On Mon, 25 Feb 2013 20:57:33 -0800, Evan Kirshenbaum
<
evan.kir...@gmail.com> wrote:
>Mike L <
n...@yahoo.co.uk> writes:
>
>> On Sun, 24 Feb 2013 23:21:24 -0500, Joy Beeson
>> <jbe...@invalid.net.invalid> wrote:
>>
>>>On Sat, 23 Feb 2013 10:06:56 +0800, Robert Bannister
>>><
rob...@clubtelco.com> wrote:
>>>
>>>> You are correct in assuming that "a couple of"

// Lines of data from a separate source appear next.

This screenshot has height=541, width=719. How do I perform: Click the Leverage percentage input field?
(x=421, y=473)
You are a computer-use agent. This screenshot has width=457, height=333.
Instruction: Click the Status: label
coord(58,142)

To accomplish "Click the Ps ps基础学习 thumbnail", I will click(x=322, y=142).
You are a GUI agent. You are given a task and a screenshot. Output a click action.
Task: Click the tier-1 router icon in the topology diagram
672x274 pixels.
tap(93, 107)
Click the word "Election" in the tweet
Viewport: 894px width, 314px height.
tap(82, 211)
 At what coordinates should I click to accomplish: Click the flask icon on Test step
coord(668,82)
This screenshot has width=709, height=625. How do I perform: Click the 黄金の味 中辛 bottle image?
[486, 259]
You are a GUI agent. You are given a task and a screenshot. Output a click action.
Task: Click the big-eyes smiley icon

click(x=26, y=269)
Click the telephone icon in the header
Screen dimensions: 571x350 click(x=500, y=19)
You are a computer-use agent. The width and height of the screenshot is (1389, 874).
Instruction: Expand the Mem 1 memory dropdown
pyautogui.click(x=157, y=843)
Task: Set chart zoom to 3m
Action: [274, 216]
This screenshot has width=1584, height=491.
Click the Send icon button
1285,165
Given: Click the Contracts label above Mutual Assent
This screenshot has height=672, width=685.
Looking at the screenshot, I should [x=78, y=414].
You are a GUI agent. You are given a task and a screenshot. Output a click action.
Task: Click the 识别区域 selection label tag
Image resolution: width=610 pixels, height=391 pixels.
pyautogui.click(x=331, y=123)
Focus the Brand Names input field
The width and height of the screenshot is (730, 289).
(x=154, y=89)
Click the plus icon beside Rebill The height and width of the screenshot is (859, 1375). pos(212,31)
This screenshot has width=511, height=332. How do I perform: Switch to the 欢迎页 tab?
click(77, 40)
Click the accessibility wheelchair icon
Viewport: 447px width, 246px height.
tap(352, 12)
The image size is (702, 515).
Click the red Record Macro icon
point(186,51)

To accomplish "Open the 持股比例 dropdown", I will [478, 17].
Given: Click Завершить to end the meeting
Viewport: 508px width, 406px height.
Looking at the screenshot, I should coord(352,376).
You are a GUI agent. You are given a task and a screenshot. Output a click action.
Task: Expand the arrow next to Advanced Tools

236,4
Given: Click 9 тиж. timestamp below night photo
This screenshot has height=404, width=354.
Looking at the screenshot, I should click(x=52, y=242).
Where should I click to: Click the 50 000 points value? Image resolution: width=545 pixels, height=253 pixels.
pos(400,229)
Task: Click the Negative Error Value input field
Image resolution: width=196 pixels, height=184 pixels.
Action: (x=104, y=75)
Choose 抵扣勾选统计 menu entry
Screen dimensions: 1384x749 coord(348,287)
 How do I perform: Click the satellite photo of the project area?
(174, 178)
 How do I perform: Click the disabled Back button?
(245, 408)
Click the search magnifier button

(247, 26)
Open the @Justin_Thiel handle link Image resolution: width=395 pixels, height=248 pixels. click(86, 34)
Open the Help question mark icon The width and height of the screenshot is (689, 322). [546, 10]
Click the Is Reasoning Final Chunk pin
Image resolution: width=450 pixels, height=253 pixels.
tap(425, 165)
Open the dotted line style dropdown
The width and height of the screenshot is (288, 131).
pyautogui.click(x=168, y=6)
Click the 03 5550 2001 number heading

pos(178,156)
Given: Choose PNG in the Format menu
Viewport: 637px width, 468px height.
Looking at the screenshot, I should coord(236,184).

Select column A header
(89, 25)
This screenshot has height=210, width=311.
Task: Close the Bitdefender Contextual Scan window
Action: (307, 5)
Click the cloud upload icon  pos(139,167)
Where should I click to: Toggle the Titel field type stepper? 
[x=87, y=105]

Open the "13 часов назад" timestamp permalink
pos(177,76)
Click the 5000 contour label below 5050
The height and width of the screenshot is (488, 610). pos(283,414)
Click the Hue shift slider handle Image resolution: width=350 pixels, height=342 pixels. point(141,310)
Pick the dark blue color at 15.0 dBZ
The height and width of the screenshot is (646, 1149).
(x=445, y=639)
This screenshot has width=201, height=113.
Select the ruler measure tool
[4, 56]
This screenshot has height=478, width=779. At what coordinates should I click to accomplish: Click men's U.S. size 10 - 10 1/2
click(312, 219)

>>>> could mean anything from 2 to 5.
>>>
>>>I express that as "more than one, probably less than three".
>>>
>>>Five is stretching it.
>>
>> I've heard "a couple or three", which sounds sensible. You can get
>> tied up following leads like this. Confusingly, foxhounds come in
>> couples, while two trout, pheasant, etc constitute a brace. Three make
>> a leash.
>
>How about "a couple or two or three" from the Clancy Brothers' "Johnny
>McEldoo":
>
> There was Johnny McEldoo and McGee and me
> and a couple or two or three went on a spree one day.
>
>Common Irish?
Not to your question, but on my 33 1/3 album, Tommy Makem sings one
verse of "The Spree" as:
Johnny McEldoo turned as blue as a Jew
As a plate of Irish stew he soon put out of sight
Where the lyrics on most websites make those lines:
Johnny McEldoo turned red, white and blue
As a plate of Irish stew he soon put out of sight
If you read all of the lyrics, the "red, white and blue" phrasing
doesn't fit with the way the rest of the song lyrics go with words in
each line rhyming with other words in the same line and usually with a
third word somewhere in the next line.
Mudcat Cafe, the better source for all folk music lyrics, gives the
lines as:
Johnny McEldoo turned as blue as the dew
As a plate of Irish stew he soon put out of sight
That line, at least, follows the pattern of the rest of song with
rhyme within line:
http://mudcat.org/@displaysong.cfm?SongID=6998
Ah, here's verification of the "blue as a Jew":
http://www.songlyrics.com/clancy-brothers/johnny-mac-adoo-lyrics/
While Tommy Makem was with the Clancy Brothers for many of their
albums, he was not a Clancy. I saw him in person a few times in his
bar in NYC, and this was a trademark song for him, but I don't
remember if he sang it or not when I was in the audience. Probably,
though.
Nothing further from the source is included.